_DOEL 1_
Geef alle jaartallen die in het interview over Elsschot staan, in de volgorde waarin ze voorkomen.
_DOEL 2_
Pak het interview over Elsschot op na de laatste zin en schrijf het verder.

_FRAGMENT_

Spring naar de content

Vic van de Reijt: ‘Elsschot was een geslaagd drinker’

Vic van de Reijt (Breda, 1950) is een Elsschottiaan. Al veertig jaar schrijft hij over auteur Willem Elsschot, pseudoniem van Alfons De Ridder. Recent verscheen De ontdekking van Elsschot. We treffen Van de Reijt in café-restaurant Kapitein Zeppos te Amsterdam.

Gepubliceerd op: Geplaatst in de volgende categorieën:
Geschreven door: Robbert van Rijswijk

Zeg, wat is de mooiste zin van Elsschot?
Die komt uit Lijmen (1924):

Ik word op ’t ogenblik vanuit Gent verneukt door een kerel, die Korthals heet en die het lijk van mijn schoonzuster in zijn bezit heeft.

Waar gaat uw boek over?
“De titel valt naadloos samen met de inhoud. De veertig verhalen in dit boek vormen een chronologisch verslag van mijn onderzoek naar Elsschot en lagen voor een groot deel aan de basis van de biografie die ik in 2011 over hem schreef. Het oudste stuk komt uit 1981 en het jongste is van vorig jaar.”

_VERZAMELDE GEGEVENS_
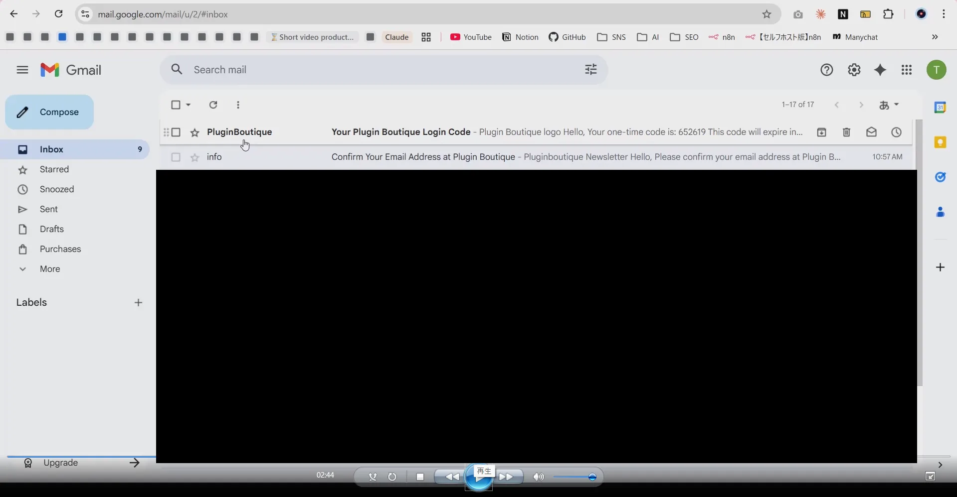Image resolution: width=957 pixels, height=497 pixels.
Task: Go to the Starred folder
Action: pyautogui.click(x=54, y=169)
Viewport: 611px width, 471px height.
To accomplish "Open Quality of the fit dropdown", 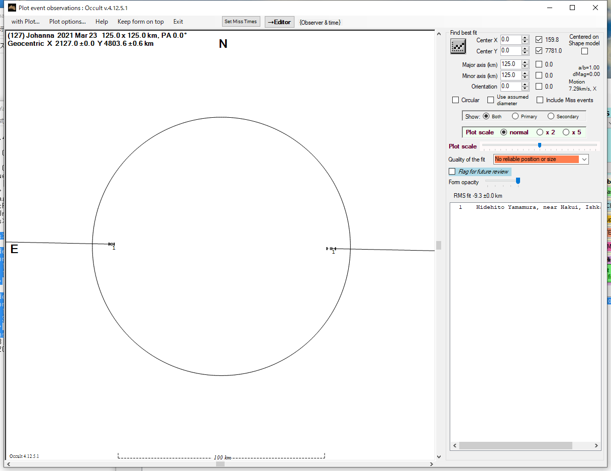I will click(x=584, y=160).
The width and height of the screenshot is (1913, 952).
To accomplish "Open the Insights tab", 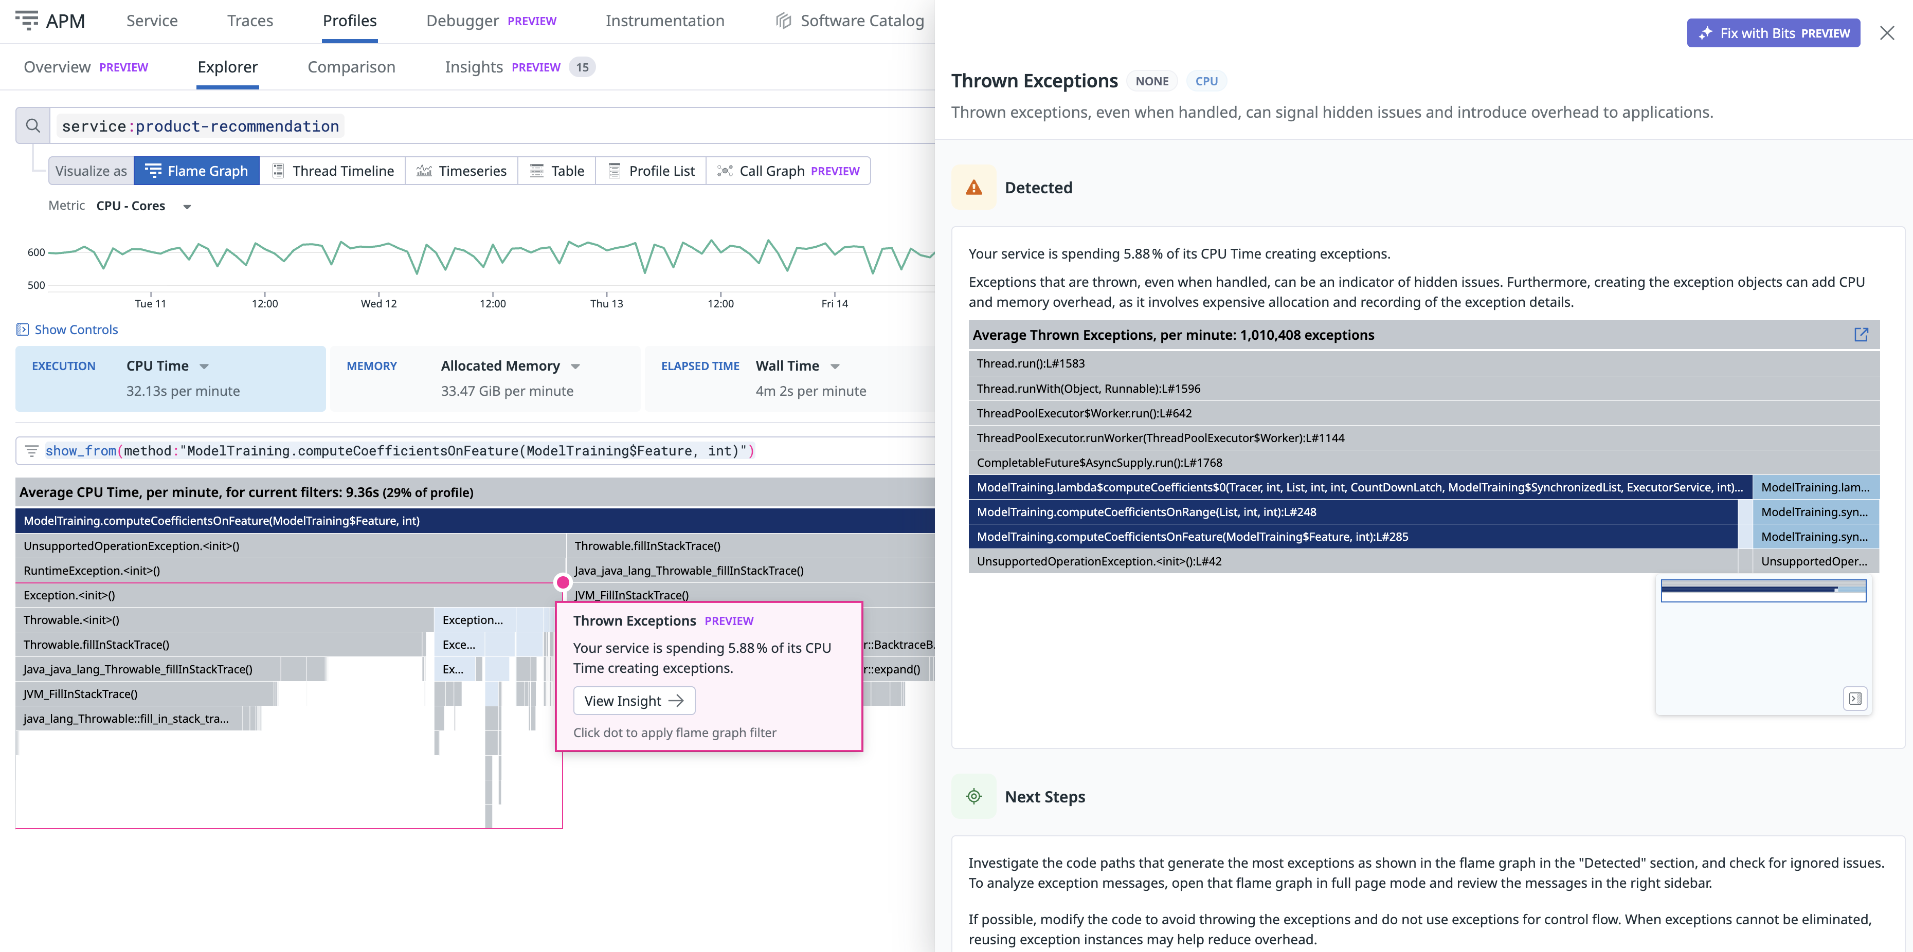I will (474, 67).
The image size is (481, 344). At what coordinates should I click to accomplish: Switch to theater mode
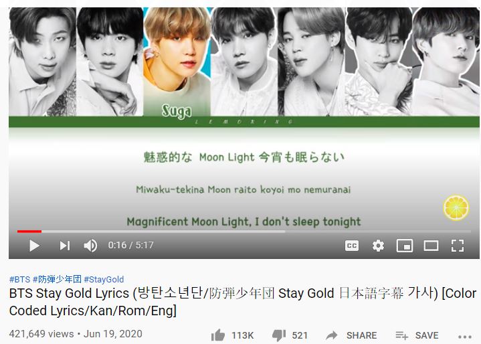[x=431, y=246]
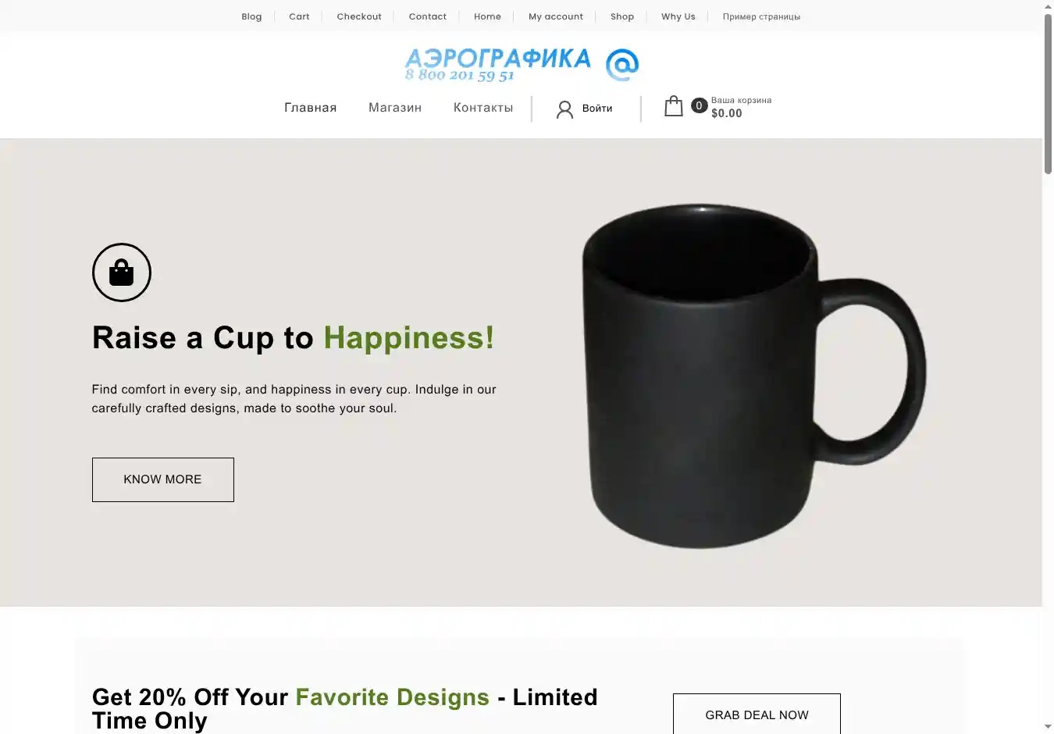
Task: Click GRAB DEAL NOW button
Action: coord(757,714)
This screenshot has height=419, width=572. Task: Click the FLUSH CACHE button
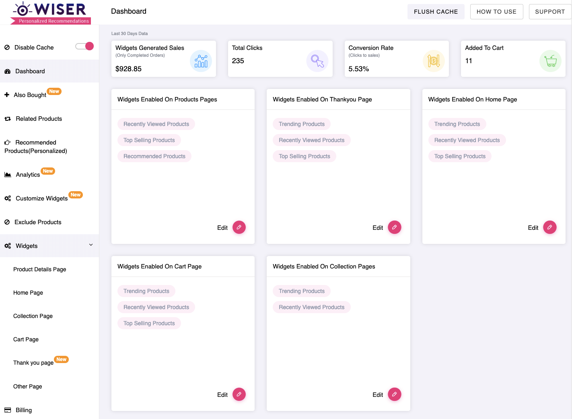pos(436,12)
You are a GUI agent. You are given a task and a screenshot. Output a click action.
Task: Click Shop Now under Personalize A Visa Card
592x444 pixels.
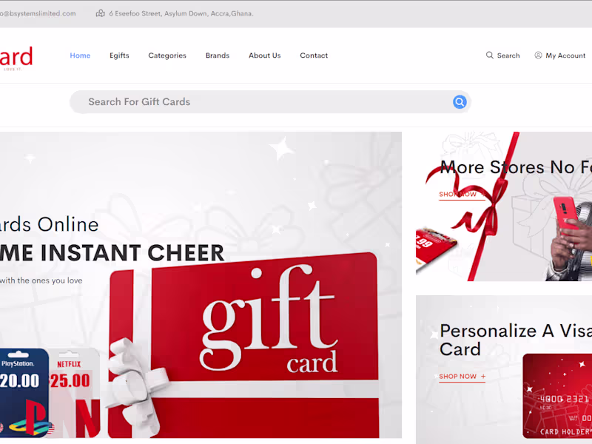pyautogui.click(x=462, y=377)
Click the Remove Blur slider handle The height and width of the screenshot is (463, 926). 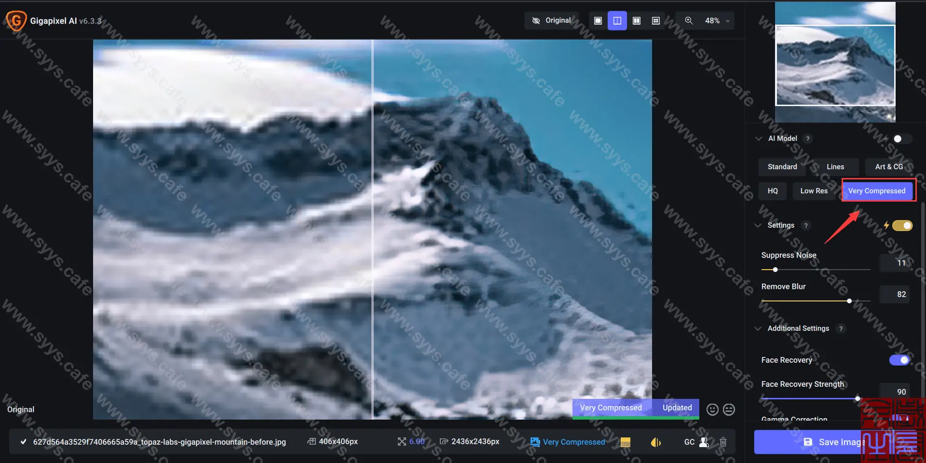(x=849, y=301)
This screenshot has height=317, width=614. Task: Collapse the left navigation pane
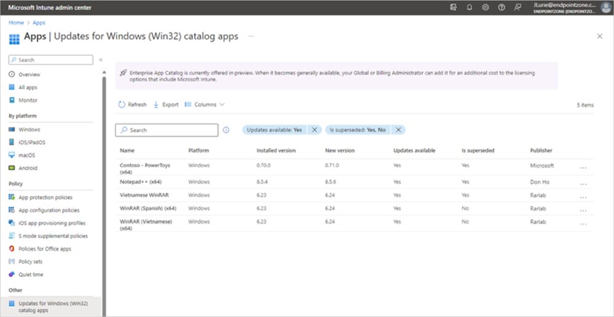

_ANTWOORD 1_
1950, 1924, 2011, 1981

_ANTWOORD 2_
Elsschot vertrouwde de Amerikanen niet en vreesde dat ze hun armzalige cultuur aan Europa zouden opleggen. Een vooruitziende blik dus.

Volgens de flaptekst veegt u de vloer aan met collega-onderzoekers.
Lachend: “Dat heb ik er zelf op gezet. Het is geen geheim dat de blurb tegenwoordig door de schrijver zelf wordt geschreven. Als uitgever (bij Nijgh & Van Ditmar – RvR) heb ik vroeger honderden soortgelijke stukjes moeten schrijven, dus ik weet daar wel raad mee.
“Dat polemische stamt eigenlijk uit mijn studententijd. Karel van het Reve zei in die tijd dat er nog nooit een zinnig woord over Elsschot geschreven was. Waarop ik dacht: verdomme, hij heeft gelijk. Toen ben ik Elsschot-onderzoekers de maat gaan nemen. Ik kwam bovendien net bij Propria Cures vandaan, dus ik wist wel wat polemiek was. Tegenwoordig is mijn visie op Elsschot een stuk gangbaarder.”

Geeft u eens een voorbeeld van die visie.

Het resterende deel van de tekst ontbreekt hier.